> _What you will do_
Copy out, without any alteration, the stretch of the records from the start through the line containing "coord(9,303)".

◆ ◆ ◆ ◆

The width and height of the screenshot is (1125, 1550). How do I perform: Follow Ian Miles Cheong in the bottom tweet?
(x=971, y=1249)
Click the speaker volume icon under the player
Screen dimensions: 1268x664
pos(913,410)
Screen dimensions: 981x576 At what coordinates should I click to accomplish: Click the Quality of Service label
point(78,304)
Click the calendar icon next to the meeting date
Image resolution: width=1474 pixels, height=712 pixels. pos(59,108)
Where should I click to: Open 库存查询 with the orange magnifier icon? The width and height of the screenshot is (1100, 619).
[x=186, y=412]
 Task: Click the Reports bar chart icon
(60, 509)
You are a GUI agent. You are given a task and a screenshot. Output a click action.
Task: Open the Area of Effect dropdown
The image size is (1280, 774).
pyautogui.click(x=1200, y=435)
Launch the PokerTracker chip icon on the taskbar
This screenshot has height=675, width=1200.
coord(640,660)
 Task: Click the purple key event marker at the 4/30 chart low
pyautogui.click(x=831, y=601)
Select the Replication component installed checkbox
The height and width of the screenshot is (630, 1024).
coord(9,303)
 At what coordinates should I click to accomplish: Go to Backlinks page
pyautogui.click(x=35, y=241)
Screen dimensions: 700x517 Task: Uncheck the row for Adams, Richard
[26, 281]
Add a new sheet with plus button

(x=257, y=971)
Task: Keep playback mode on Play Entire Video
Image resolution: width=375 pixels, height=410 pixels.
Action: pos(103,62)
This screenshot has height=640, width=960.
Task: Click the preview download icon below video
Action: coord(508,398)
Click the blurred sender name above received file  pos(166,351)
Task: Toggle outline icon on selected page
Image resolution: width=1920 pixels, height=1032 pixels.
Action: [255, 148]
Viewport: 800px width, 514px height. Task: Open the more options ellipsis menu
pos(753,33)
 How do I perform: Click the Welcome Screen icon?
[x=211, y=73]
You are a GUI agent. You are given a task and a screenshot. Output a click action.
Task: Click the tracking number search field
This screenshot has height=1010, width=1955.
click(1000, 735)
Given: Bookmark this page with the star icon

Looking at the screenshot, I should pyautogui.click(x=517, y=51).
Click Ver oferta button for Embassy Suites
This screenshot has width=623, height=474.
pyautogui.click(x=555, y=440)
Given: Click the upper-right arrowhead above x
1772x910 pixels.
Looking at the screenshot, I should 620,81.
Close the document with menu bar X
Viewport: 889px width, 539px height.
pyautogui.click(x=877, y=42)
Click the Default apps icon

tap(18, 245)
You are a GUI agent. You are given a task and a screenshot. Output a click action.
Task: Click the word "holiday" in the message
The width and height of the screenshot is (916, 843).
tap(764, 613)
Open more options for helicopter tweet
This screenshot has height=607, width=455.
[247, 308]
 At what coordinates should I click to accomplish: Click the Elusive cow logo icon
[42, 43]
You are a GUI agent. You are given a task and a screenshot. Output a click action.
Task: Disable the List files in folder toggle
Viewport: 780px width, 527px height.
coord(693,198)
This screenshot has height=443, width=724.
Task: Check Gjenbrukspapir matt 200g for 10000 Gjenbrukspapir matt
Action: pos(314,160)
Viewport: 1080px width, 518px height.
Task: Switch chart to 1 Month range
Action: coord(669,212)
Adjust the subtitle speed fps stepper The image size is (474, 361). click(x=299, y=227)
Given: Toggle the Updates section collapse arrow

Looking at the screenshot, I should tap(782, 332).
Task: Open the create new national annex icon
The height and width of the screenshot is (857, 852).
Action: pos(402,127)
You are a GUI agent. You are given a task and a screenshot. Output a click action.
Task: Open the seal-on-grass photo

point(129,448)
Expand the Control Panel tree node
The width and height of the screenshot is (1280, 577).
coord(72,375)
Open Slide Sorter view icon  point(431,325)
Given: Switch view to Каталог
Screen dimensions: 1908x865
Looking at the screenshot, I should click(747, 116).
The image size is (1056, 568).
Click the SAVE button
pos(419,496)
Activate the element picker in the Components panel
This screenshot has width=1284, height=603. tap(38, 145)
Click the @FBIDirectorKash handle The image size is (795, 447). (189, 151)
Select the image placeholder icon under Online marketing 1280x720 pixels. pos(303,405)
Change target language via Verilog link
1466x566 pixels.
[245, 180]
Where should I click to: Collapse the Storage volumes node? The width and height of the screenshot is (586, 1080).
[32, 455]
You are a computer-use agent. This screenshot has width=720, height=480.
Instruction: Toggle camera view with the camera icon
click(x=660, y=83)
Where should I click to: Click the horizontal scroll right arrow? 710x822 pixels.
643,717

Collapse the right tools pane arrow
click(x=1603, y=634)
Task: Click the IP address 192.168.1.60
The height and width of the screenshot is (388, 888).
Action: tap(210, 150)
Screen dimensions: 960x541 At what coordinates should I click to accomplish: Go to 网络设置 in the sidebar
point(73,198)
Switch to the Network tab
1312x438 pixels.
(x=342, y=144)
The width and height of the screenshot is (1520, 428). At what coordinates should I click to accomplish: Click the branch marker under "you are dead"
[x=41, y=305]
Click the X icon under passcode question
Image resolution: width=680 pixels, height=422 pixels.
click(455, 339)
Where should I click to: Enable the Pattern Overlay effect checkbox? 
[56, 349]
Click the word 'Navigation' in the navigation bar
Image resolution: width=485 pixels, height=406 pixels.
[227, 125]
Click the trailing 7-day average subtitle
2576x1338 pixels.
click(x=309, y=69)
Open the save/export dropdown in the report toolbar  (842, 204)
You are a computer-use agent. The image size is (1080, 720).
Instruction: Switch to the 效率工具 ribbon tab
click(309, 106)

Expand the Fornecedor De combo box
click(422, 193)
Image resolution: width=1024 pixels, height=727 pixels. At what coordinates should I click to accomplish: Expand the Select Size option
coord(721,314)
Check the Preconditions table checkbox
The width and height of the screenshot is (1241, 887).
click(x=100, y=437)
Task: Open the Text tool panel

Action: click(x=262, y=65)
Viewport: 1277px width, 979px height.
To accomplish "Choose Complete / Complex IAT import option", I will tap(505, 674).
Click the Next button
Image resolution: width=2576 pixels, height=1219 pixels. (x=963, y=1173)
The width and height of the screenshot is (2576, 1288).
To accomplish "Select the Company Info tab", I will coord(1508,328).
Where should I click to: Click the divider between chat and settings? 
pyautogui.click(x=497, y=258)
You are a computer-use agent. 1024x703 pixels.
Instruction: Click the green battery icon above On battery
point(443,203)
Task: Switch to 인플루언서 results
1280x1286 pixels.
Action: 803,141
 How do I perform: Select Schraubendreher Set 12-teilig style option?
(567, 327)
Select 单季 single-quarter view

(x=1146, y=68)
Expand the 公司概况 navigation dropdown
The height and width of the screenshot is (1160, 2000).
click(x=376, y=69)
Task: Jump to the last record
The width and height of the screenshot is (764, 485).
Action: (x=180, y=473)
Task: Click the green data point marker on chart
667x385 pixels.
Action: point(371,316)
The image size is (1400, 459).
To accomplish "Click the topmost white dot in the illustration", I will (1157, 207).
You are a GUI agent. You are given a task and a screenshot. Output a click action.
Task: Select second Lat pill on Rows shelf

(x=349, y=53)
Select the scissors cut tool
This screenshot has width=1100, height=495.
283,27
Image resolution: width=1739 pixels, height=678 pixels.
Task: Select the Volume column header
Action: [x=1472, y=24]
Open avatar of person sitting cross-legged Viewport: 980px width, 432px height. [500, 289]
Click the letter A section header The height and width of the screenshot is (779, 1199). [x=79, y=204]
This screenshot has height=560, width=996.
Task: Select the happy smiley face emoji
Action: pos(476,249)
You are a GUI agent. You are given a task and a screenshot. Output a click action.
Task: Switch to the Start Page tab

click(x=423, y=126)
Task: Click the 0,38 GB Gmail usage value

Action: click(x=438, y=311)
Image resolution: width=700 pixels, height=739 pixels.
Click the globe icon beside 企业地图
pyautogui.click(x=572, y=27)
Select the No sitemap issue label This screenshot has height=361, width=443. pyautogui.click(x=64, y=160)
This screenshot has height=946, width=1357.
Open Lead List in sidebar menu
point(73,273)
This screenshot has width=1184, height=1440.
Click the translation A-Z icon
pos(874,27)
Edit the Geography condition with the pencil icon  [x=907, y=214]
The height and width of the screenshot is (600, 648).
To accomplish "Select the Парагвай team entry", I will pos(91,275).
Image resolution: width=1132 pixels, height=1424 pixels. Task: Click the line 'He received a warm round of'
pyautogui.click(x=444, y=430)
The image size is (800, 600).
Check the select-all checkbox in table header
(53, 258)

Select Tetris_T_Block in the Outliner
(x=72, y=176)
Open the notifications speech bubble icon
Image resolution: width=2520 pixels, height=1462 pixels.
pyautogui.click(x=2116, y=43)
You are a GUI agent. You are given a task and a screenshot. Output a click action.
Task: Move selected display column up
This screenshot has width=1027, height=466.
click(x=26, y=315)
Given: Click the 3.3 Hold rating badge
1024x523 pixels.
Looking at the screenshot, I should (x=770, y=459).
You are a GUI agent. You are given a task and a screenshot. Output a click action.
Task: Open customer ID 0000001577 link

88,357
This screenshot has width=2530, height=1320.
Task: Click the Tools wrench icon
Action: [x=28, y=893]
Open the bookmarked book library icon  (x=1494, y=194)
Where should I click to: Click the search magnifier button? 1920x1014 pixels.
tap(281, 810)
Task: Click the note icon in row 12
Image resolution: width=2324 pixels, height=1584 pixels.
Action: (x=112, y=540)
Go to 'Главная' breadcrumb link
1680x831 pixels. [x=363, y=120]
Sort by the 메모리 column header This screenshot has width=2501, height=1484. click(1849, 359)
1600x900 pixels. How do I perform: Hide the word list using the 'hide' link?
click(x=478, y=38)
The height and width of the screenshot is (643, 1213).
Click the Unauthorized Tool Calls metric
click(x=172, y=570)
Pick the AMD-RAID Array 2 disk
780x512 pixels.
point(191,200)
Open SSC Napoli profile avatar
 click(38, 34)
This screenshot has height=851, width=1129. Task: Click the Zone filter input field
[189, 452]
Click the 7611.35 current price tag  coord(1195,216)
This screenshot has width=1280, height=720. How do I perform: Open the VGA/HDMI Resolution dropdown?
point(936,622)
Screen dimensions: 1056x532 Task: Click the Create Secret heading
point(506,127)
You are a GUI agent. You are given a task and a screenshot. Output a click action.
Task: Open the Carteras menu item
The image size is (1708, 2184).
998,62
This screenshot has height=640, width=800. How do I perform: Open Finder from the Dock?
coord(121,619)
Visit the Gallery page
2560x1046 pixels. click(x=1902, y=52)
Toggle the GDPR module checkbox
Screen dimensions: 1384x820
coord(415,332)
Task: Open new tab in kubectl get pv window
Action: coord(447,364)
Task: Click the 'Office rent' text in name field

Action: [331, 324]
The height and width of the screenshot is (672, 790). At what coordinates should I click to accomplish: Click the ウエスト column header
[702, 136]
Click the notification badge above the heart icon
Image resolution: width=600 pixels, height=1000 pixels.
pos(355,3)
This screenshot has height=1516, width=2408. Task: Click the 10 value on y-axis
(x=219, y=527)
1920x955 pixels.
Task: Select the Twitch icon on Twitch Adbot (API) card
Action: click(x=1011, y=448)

◆ ◆ ◆ ◆

> _Output below_
The width and height of the screenshot is (1125, 1550). How do I perform: Follow Ian Miles Cheong in the bottom tweet?
(x=971, y=1249)
Click the speaker volume icon under the player
Screen dimensions: 1268x664
pos(913,410)
Screen dimensions: 981x576 At what coordinates should I click to accomplish: Click the Quality of Service label
point(78,304)
Click the calendar icon next to the meeting date
Image resolution: width=1474 pixels, height=712 pixels. pos(59,108)
Where should I click to: Open 库存查询 with the orange magnifier icon? The width and height of the screenshot is (1100, 619).
[x=186, y=412]
 Task: Click the Reports bar chart icon
(60, 509)
You are a GUI agent. You are given a task and a screenshot. Output a click action.
Task: Open the Area of Effect dropdown
The image size is (1280, 774).
pyautogui.click(x=1200, y=435)
Launch the PokerTracker chip icon on the taskbar
This screenshot has height=675, width=1200.
coord(640,660)
 Task: Click the purple key event marker at the 4/30 chart low
pyautogui.click(x=831, y=601)
Select the Replication component installed checkbox
The height and width of the screenshot is (630, 1024).
coord(9,303)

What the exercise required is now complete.